Но силы того предсмертного крика как раз и хватило на спасение.
От крика разошлись в полуденном углу раскалившиеся и вспухшие венцы, дрогнула вежа -- и двинулась от прясел вниз, остудиться в реке.
Князь-воевода Коломир увидел из кремника, как стал раскрываться облам вежи, будто огненная пасть древнего змея.

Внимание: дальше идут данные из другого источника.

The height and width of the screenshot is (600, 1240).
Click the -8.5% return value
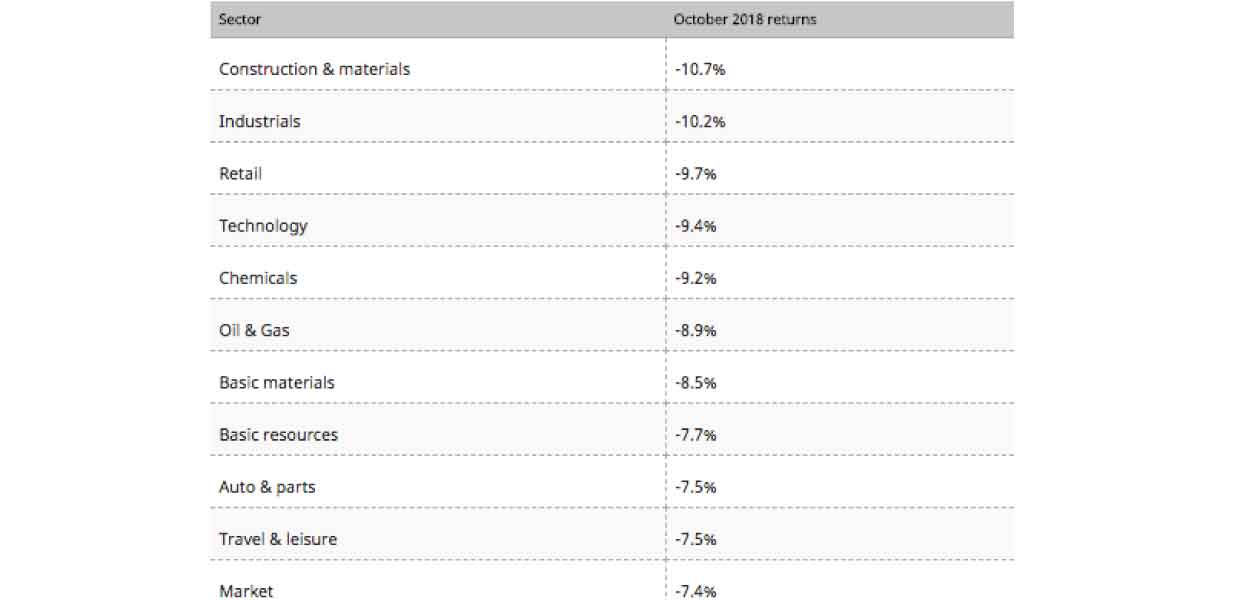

Хазарский каган, у которого из отсеченного уха вытекали наружу все изреченные волхвами за успех его похода молитвы, увидел, как раздвоилась сторожевая башня северского града. Дым встал на ее месте высоким шатром, а сама она пошла в наступление на скопившихся у реки хазарских воинов, давя их комлями бревен и ломая хребты жеребцам.
Вовремя воротившийся домой Уврат едва успел отскочить от обвала в сторону, увидев, как раскрылись венцы, словно сцепленные пальцы, выпуская на волю его младшего брата, ставшего в жару черным и курчавым, точно эфиоп.
Брога со слободской ратью поднимался из лощины к граду. Он поначалу увидел снизу только столб дыма, а услышал только дробный стук на берегу, от которого задрожала земля под ногами, и вслед за стуком -- шипение на реке, будто сам Перун-бог на скаку выковал новую подкову своему великому жеребцу на место потерянной и закалил ее в холодной текучей воде.
Стимар, тем временем, вынырнул из реки живым и остывшим -- прямо под высокий шатер пара и под тем белым шатром, обхватив одно из упавших бревен, поплыл по реке в сторону Царьграда.
Только против лощины он на миг выглянул из шатра и подмигнул Броге. Слобожанин радостно оскалился ему вслед и взмахнул мечом.
К полудню ветер развеял весь шатер -- но к тому часу и северский град, и Собачья Слобода остались уже далеко позади.
Так и поплыл княжич на бревне от полуденной вежи к Царьграду, питаясь в пути обваренной рыбой и лесными ягодами, что обильно роняли над рекой перелетные птицы.
В ночь полнолуния река разлилась в море, а в море отражение Луны потекло светлой дорогой навстречу княжичу, начавшись вдалеке от паруса, похожего на саван или первый снег.
Торговый корабль, принявший Стимара, Потерянного Смертью, шел из Корсуни в Царьград с грузом гусиного пуха, пшеницы и старых скифских ругательств.
Когда корабль приблизился и затмил парусом Луну, северский княжич увидел, что на парусе киноварным рисунком просвечивает закрытый глаз Бога, а брошенная княжичу толстая веревка не отличалась цветом от пуповины, на конце которой он держался, когда первый раз в жизни его уносила вода.